■ EXTRACT TO READ:

Now, with such examples before us, how can we help inferring, that God must have a set time for the conversion of the world also, even before we inquire what the spirit of prophecy says on the subject? But when we open the Bible, with special reference to this point, we find the commencement and glories of the millennium marked by the sacred writers, with a particularity which pertains to very few other grand prophetic eras. Thus, according to Daniel and the visions of the Apocalypse, the reign of Anti-Christ, or the apostate Romish hierarchy, is to last twelve hundred and sixty days, or forty and two months. Now all the best commentators, ancient and modern, I believe, agree in reckoning these prophetic days as so many years, and in dating the rapid conversion of the world from the close of this period. If these views are correct, or if the prophetic numbers of Daniel and John refer at all to the final overthrow of the man of sin, and the setting up of Christ's kingdom, then there is a set time for these great and glorious events. I hasten to remark,

III.

That the time is near. Whenever we use the word near, it is to be understood, like every

other comparative term, by the connection. When I say that my next neighbor's house is near my own, I mean one thing: but when I say that Jupiter is near the sun, I mean a very different thing. So in time; when you take out your watch, and tell me it is near twelve oclock, I understand you to mean that it lacks but a few minutes of it; when you tell me that you was born near the close of September, I understand you to mean, a few days before the end of the month; when you say such and such events transpired near the time of the French revolution, I suppose you mean within a few years, either before or after; and when we talk of being near the end of the present thousand years, we mean that by far the greater part of this period has already elapsed. So when I say that the millennium is near, I mean that but a little time remains, compared with the long and dreary period, during which the prince of the power of the air has ruled in the hearts of the children of disobedience."

To go into the subject fully, and prove that the jubilee of universal emancipation is near, would require a volume. I can only glance at it, in the present discourse. Writers on the prophecies are not agreed, and it may be impossible to determine, with certainty, when the twelve hundred and sixty

years begin. But whether with some, we date from the year of Christ 606, when the Pope was declared to be universal bishop, or with others, from 756, when he became a temporal prince, the final overthrow of Anti-Christ, which is immediately to precede the universal spread of the gospel, must be near. In one case, it will happen before the end of the present thousand years; and in the other, soon after the beginning of the next. And it is worthy of special notice, I think, that, whatever prophetic data the most approved commentators assume, and whatever trains of reasoning they pursue, they come at last to the same general conclusion, viz., that the millennial reign of Christ over all lands, will commence within about a hundred and fifty or two hundred and fifty years from the present time; and this is a very short period, compared with the five thousand and eight hundred years, which have already elapsed.

■ INFORMATION SHOWN:
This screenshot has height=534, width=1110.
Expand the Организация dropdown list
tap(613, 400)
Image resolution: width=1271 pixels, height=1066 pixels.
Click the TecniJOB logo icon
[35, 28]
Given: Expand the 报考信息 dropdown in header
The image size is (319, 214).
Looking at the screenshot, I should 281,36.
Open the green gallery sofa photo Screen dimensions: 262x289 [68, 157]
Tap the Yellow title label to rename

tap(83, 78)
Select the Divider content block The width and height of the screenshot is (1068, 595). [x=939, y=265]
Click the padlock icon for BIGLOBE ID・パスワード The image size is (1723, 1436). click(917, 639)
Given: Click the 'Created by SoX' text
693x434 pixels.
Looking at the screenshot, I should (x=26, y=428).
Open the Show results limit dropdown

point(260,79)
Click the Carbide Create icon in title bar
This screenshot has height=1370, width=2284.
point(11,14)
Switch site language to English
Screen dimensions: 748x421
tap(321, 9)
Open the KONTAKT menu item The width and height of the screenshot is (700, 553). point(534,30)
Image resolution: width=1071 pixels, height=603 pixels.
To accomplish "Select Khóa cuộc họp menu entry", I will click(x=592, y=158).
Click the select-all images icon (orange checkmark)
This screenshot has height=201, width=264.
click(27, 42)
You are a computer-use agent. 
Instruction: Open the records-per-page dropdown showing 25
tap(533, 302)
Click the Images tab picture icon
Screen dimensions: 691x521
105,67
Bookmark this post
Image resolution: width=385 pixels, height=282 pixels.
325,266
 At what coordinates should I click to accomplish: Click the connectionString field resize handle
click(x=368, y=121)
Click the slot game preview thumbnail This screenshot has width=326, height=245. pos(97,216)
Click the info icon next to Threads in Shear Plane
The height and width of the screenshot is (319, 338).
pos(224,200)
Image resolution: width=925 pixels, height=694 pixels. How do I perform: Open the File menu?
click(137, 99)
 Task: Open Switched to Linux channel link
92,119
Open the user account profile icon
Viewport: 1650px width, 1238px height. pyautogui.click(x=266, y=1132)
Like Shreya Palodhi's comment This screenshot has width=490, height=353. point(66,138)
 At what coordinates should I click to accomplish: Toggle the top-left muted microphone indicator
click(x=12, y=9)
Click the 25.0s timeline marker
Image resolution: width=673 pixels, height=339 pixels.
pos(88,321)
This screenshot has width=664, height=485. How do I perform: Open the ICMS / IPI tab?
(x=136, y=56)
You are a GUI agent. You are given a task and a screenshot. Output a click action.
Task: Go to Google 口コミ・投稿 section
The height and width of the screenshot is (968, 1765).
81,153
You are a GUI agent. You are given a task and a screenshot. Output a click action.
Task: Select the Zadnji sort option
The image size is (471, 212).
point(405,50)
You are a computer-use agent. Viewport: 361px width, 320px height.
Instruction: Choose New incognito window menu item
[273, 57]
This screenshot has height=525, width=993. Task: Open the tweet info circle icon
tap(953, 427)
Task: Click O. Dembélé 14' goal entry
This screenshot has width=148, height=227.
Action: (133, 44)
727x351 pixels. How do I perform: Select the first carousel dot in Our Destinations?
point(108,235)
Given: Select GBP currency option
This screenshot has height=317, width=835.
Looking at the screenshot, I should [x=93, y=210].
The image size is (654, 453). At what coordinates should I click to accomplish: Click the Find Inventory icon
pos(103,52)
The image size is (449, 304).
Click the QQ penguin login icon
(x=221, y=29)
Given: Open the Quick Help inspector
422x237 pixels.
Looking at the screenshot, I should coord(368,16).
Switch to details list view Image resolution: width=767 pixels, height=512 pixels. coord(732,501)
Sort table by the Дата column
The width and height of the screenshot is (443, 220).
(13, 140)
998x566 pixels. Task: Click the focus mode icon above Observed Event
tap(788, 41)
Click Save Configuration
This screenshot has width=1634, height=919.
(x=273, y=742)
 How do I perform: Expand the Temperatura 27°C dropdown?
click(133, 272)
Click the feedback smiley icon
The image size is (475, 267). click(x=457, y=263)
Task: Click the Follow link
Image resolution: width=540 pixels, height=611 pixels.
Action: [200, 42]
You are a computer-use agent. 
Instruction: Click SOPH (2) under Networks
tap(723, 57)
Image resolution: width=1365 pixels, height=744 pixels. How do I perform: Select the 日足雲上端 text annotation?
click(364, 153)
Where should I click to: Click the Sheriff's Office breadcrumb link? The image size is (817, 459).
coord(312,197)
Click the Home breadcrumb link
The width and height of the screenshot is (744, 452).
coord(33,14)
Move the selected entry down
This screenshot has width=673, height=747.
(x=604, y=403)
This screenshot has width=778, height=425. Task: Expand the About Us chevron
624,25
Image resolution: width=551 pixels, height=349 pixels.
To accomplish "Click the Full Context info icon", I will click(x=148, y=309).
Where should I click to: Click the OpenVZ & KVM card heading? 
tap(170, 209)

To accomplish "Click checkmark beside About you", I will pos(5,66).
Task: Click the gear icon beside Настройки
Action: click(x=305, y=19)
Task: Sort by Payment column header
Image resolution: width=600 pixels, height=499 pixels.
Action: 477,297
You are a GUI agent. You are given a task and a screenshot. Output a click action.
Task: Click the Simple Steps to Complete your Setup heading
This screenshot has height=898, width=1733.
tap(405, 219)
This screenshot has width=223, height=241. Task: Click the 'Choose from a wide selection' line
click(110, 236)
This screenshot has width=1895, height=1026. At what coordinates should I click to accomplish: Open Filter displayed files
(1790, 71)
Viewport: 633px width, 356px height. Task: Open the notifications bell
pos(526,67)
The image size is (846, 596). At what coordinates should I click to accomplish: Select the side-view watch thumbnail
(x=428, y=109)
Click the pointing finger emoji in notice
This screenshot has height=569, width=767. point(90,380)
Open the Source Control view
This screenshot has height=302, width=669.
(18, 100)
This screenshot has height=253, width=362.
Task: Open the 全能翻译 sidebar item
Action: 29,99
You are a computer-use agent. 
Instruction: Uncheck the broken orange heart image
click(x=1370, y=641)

■ WRITTEN EXERCISE 1:
In the sermon on the millennium, in what year was the Pope declared to be universal bishop?
■ WRITTEN EXERCISE 2:
Copy the rows from the line with "Given: Open the Quick Help inspector" to the line with "pos(526,67)", including both of those lines.

■ EXPECTED OUTPUT 1:
606

■ EXPECTED OUTPUT 2:
Given: Open the Quick Help inspector
422x237 pixels.
Looking at the screenshot, I should coord(368,16).
Switch to details list view Image resolution: width=767 pixels, height=512 pixels. coord(732,501)
Sort table by the Дата column
The width and height of the screenshot is (443, 220).
(13, 140)
998x566 pixels. Task: Click the focus mode icon above Observed Event
tap(788, 41)
Click Save Configuration
This screenshot has width=1634, height=919.
(x=273, y=742)
 How do I perform: Expand the Temperatura 27°C dropdown?
click(133, 272)
Click the feedback smiley icon
The image size is (475, 267). click(x=457, y=263)
Task: Click the Follow link
Image resolution: width=540 pixels, height=611 pixels.
Action: [200, 42]
You are a computer-use agent. 
Instruction: Click SOPH (2) under Networks
tap(723, 57)
Image resolution: width=1365 pixels, height=744 pixels. How do I perform: Select the 日足雲上端 text annotation?
click(364, 153)
Where should I click to: Click the Sheriff's Office breadcrumb link? The image size is (817, 459).
coord(312,197)
Click the Home breadcrumb link
The width and height of the screenshot is (744, 452).
coord(33,14)
Move the selected entry down
This screenshot has width=673, height=747.
(x=604, y=403)
This screenshot has width=778, height=425. Task: Expand the About Us chevron
624,25
Image resolution: width=551 pixels, height=349 pixels.
To accomplish "Click the Full Context info icon", I will click(x=148, y=309).
Where should I click to: Click the OpenVZ & KVM card heading? 
tap(170, 209)

To accomplish "Click checkmark beside About you", I will pos(5,66).
Task: Click the gear icon beside Настройки
Action: click(x=305, y=19)
Task: Sort by Payment column header
Image resolution: width=600 pixels, height=499 pixels.
Action: 477,297
You are a GUI agent. You are given a task and a screenshot. Output a click action.
Task: Click the Simple Steps to Complete your Setup heading
This screenshot has height=898, width=1733.
tap(405, 219)
This screenshot has width=223, height=241. Task: Click the 'Choose from a wide selection' line
click(110, 236)
This screenshot has width=1895, height=1026. At what coordinates should I click to accomplish: Open Filter displayed files
(1790, 71)
Viewport: 633px width, 356px height. Task: Open the notifications bell
pos(526,67)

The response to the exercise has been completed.